Material and methods: Mean patient age was 79.6± 8.6 years), 18.8% men. Most of the fractures were Garden III and IV fractures (87.4%) and 90.9% were recent (< 21 d). The intermediary Intermedia® prosthesis was implanted via the posterolateral approach in 73.9% of the patients with acetabular preparation in 13.7%; a head with a restraining skirt was used in 20.8%. The Robinson score for motion, lifestyle, degree of osteoporosis (Singh score), history (ASA), psychomotor index (Hodkinson score) were determined preoperatively (19/26 (±6.89). The Merle d’Aubigné score was calculated at one year. Adaptation of the femoal stem (3 sizes) to the shaft was assessed on standard x-rays. The Kobayashi method was used to study stem to shaft fit; this score gives a rate of shaft filling used to determine whether the self-blocking contact was well achieved with the three stem sizes available.

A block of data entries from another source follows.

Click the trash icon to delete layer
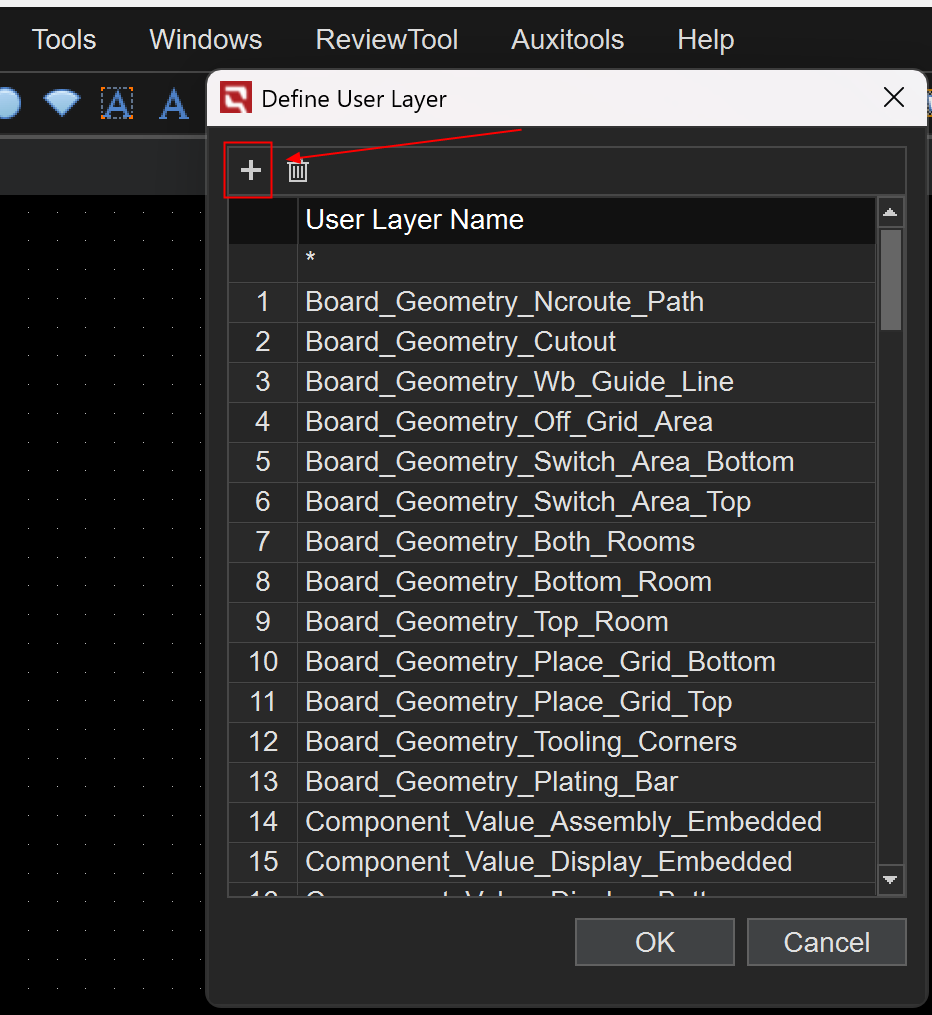 (x=298, y=171)
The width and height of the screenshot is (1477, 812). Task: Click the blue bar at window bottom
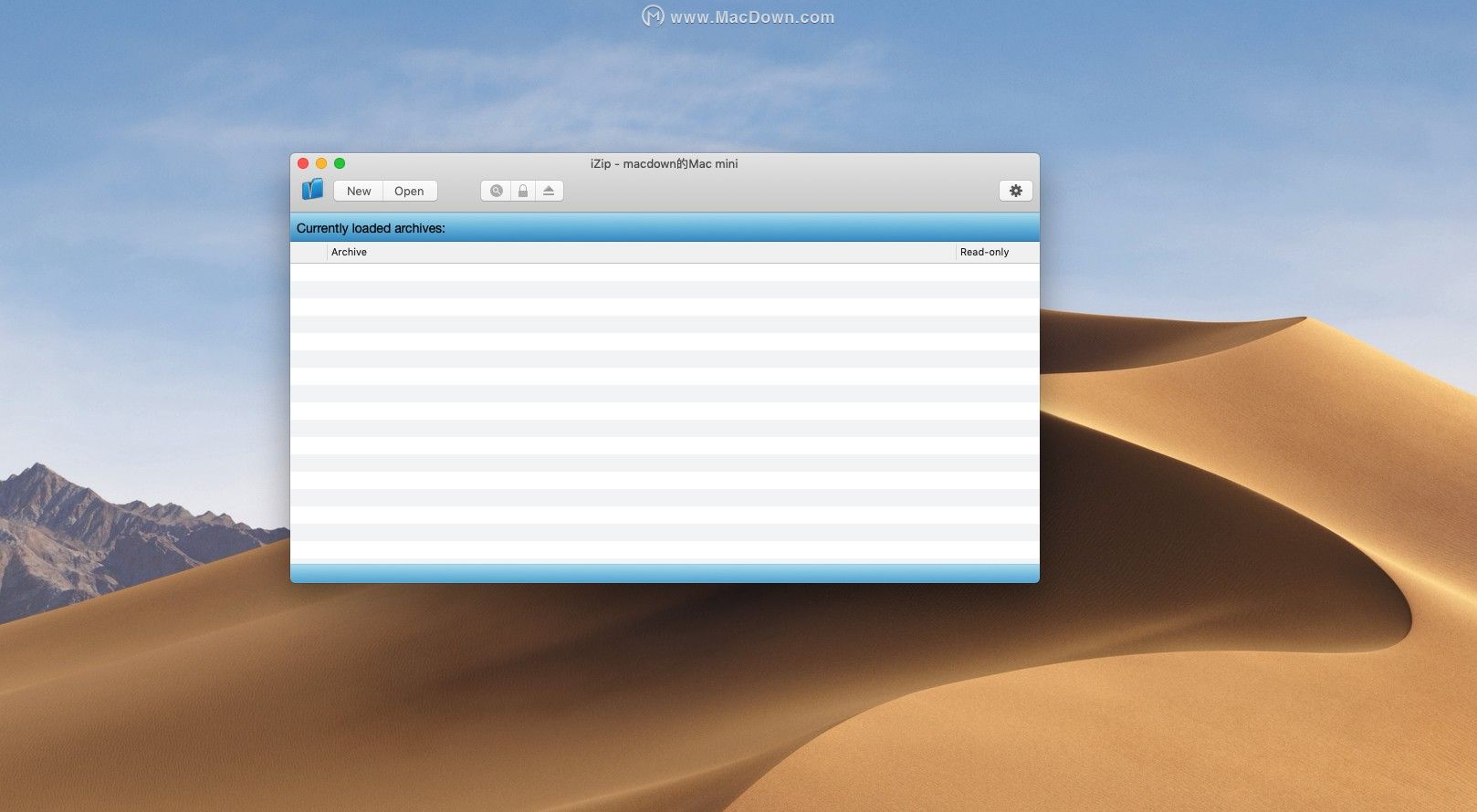(x=664, y=573)
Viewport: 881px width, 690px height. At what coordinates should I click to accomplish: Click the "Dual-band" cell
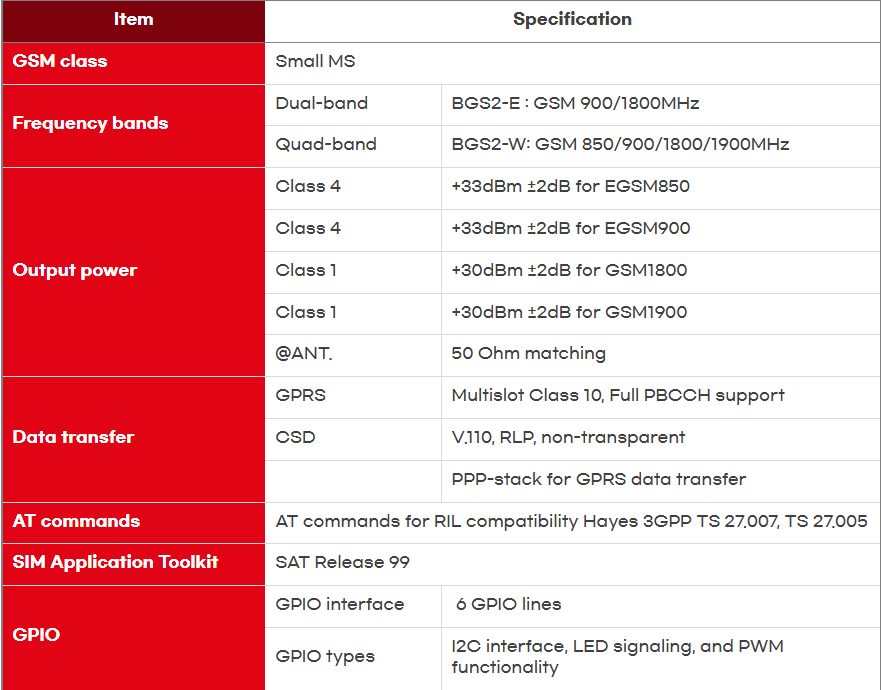pyautogui.click(x=321, y=103)
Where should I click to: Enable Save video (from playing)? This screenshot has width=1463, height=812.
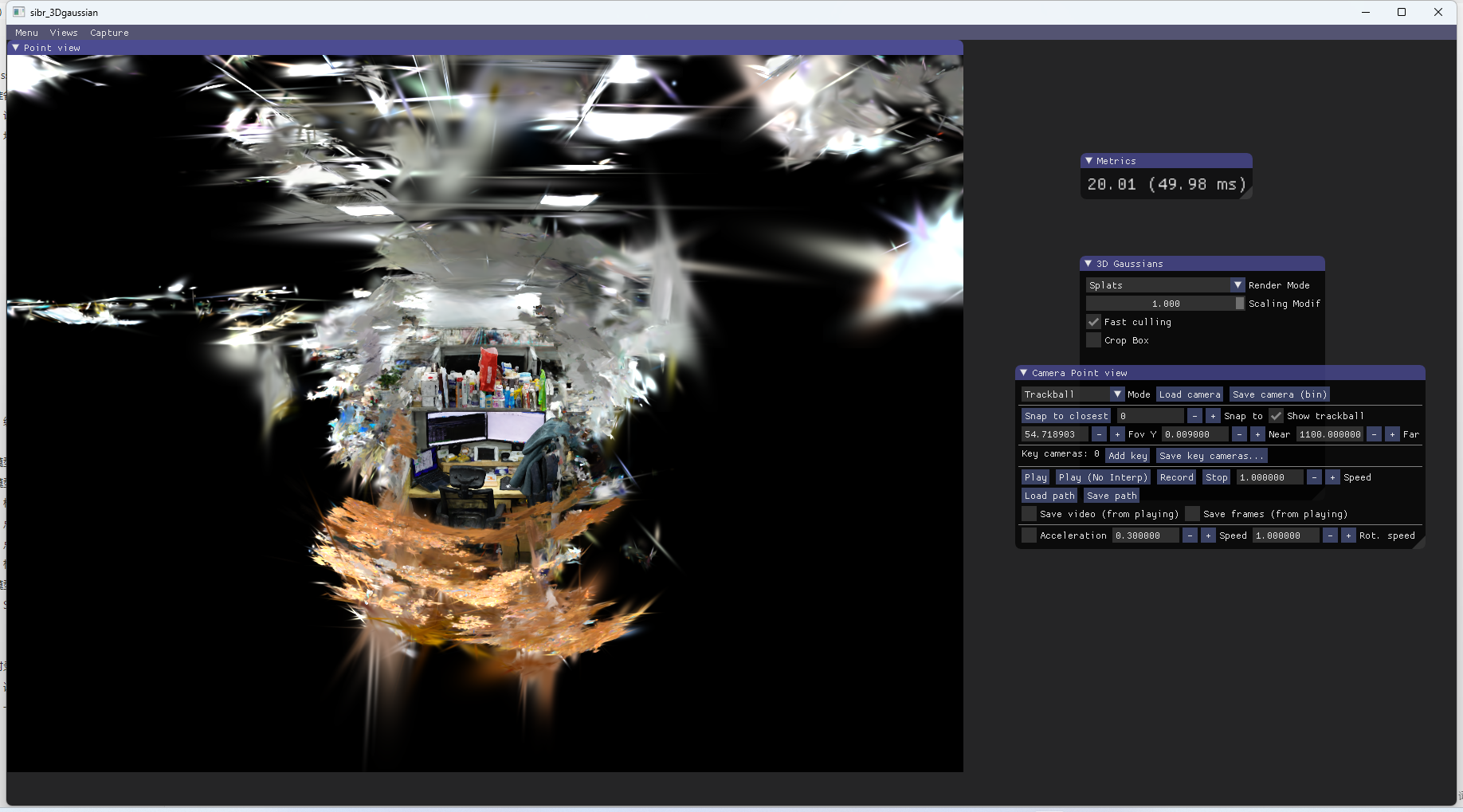point(1029,514)
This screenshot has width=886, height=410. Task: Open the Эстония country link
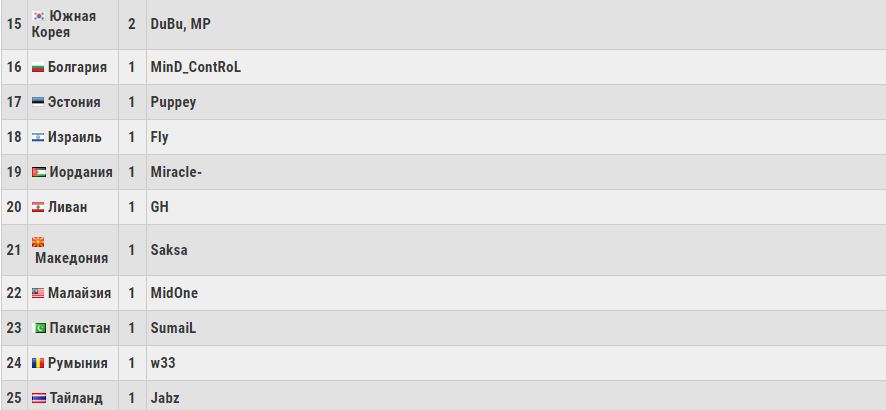pos(73,103)
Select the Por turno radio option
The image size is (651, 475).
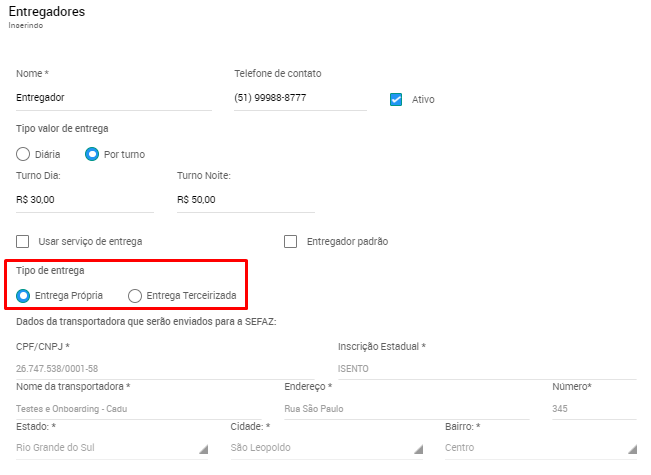point(93,154)
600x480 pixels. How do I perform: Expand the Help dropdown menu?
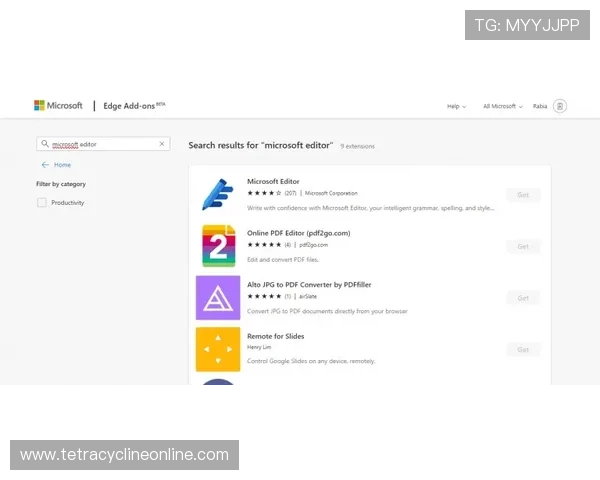click(x=456, y=106)
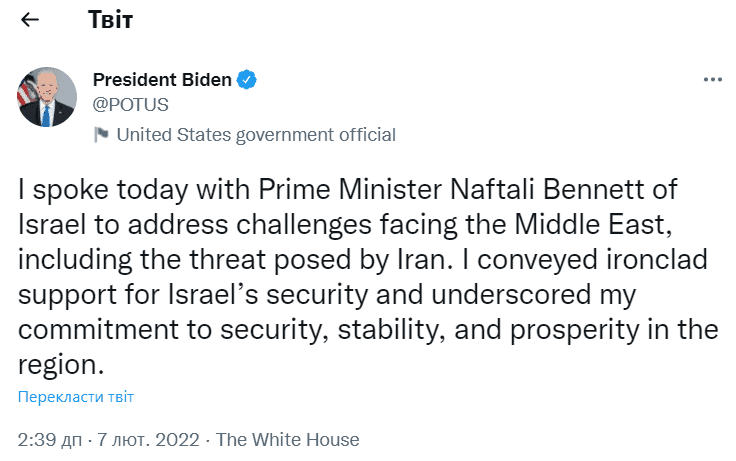
Task: Click the President Biden display name
Action: pyautogui.click(x=162, y=80)
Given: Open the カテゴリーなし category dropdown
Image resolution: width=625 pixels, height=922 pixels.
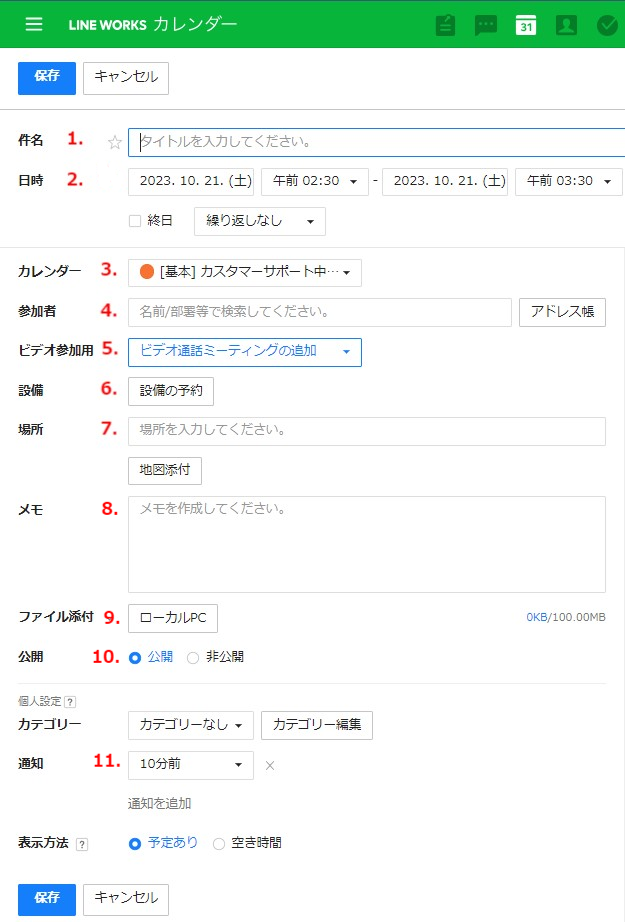Looking at the screenshot, I should point(190,726).
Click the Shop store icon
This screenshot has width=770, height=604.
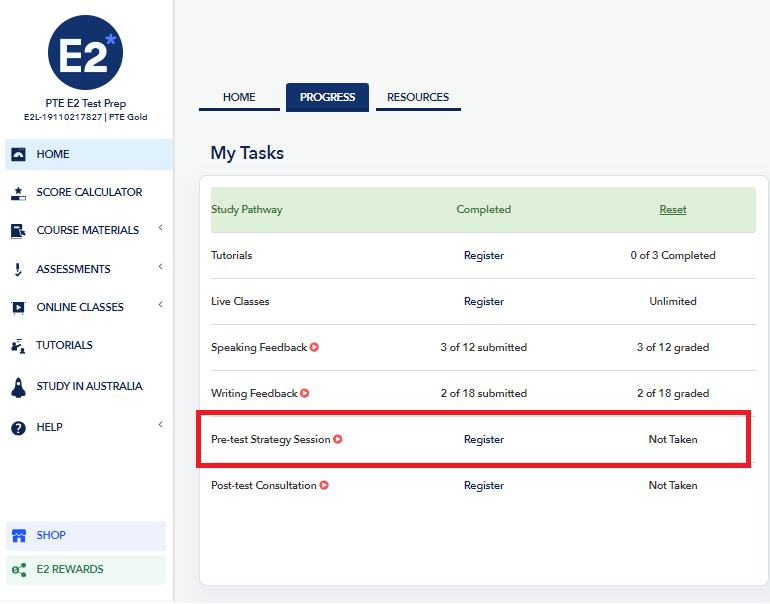click(18, 536)
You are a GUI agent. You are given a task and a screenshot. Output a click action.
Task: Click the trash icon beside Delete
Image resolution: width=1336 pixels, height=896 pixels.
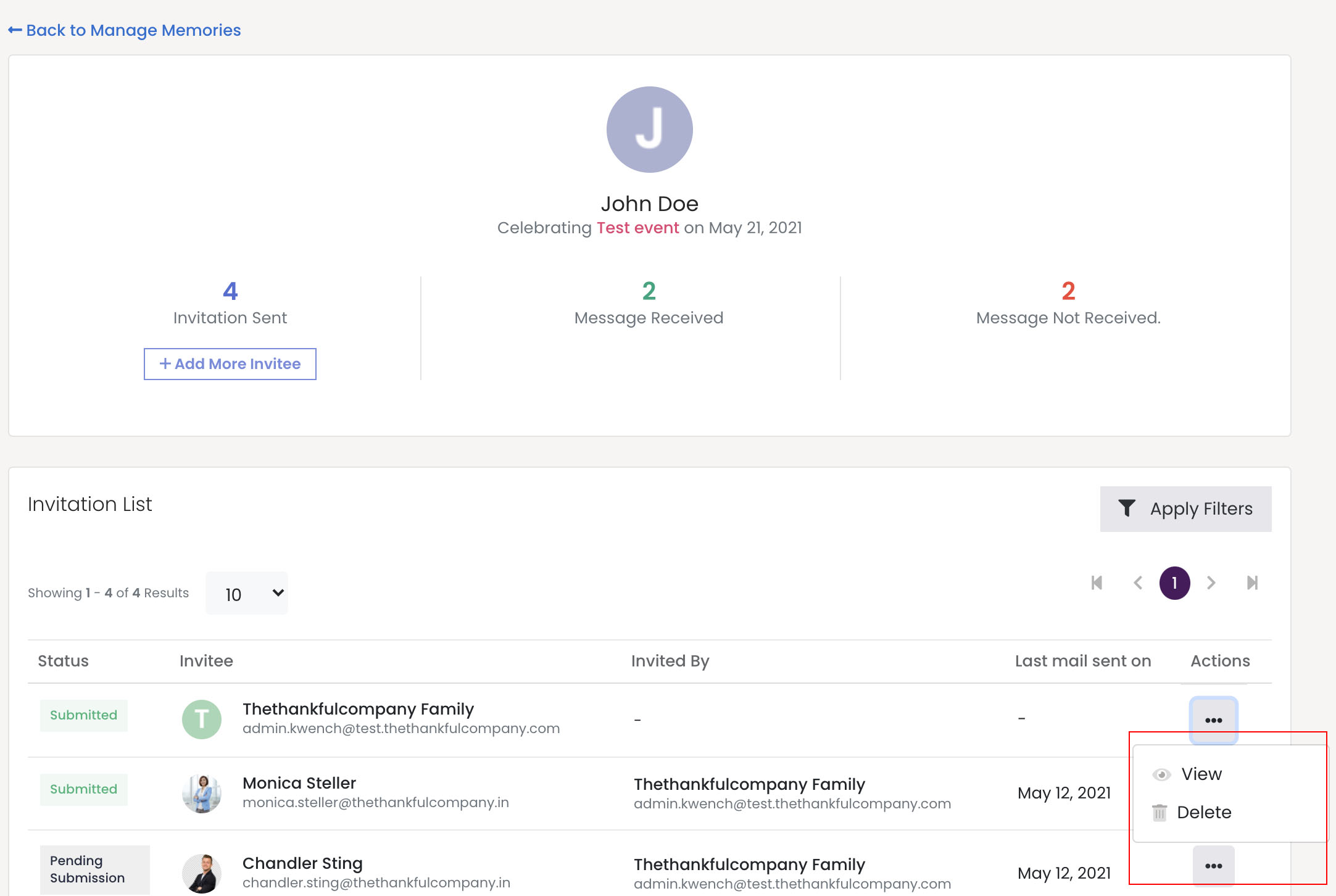1160,813
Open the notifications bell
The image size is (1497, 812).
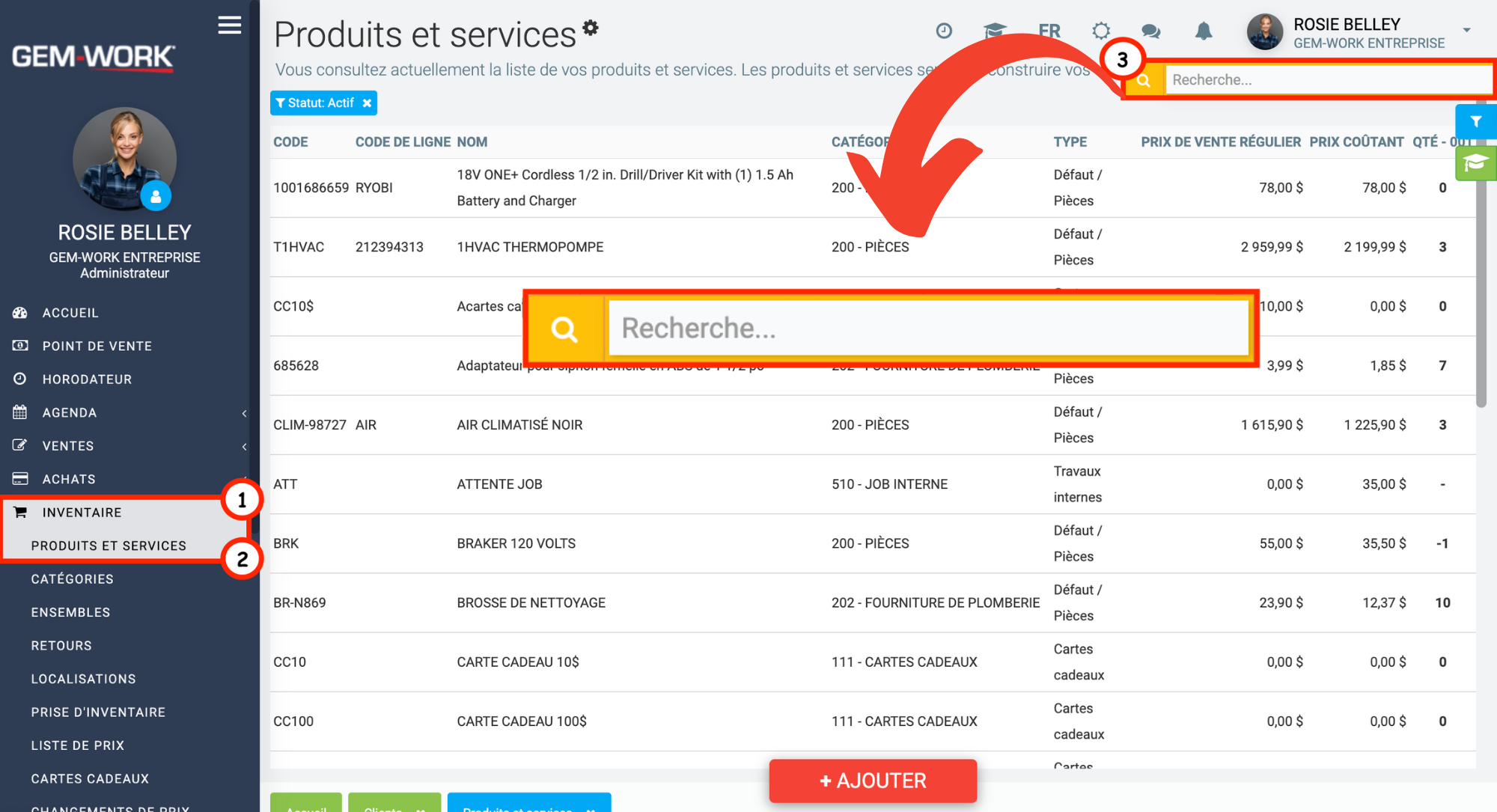1203,31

Results: There were eleven (5.4%) posterior dislocations including four which were reduced orthopaedically. Among the 203 patients, 40 (19.7%) were lost to follow-up and 34 died. The Merle d’Aubigné score at one year showed 84.7% satisfactory results (excellent, very good, good). Preoperatively 59% of the patients were independent and 7% resided in nursing homes, these figures at one year were 55.5% and 5% respectively. Radiologically, the rate of migration (impaction) was 3.9% at one year. Stem-to-shaft fit was, according to Kobayashi for the proximal, middle, and distal portions 73%, 75% and 75% respectively.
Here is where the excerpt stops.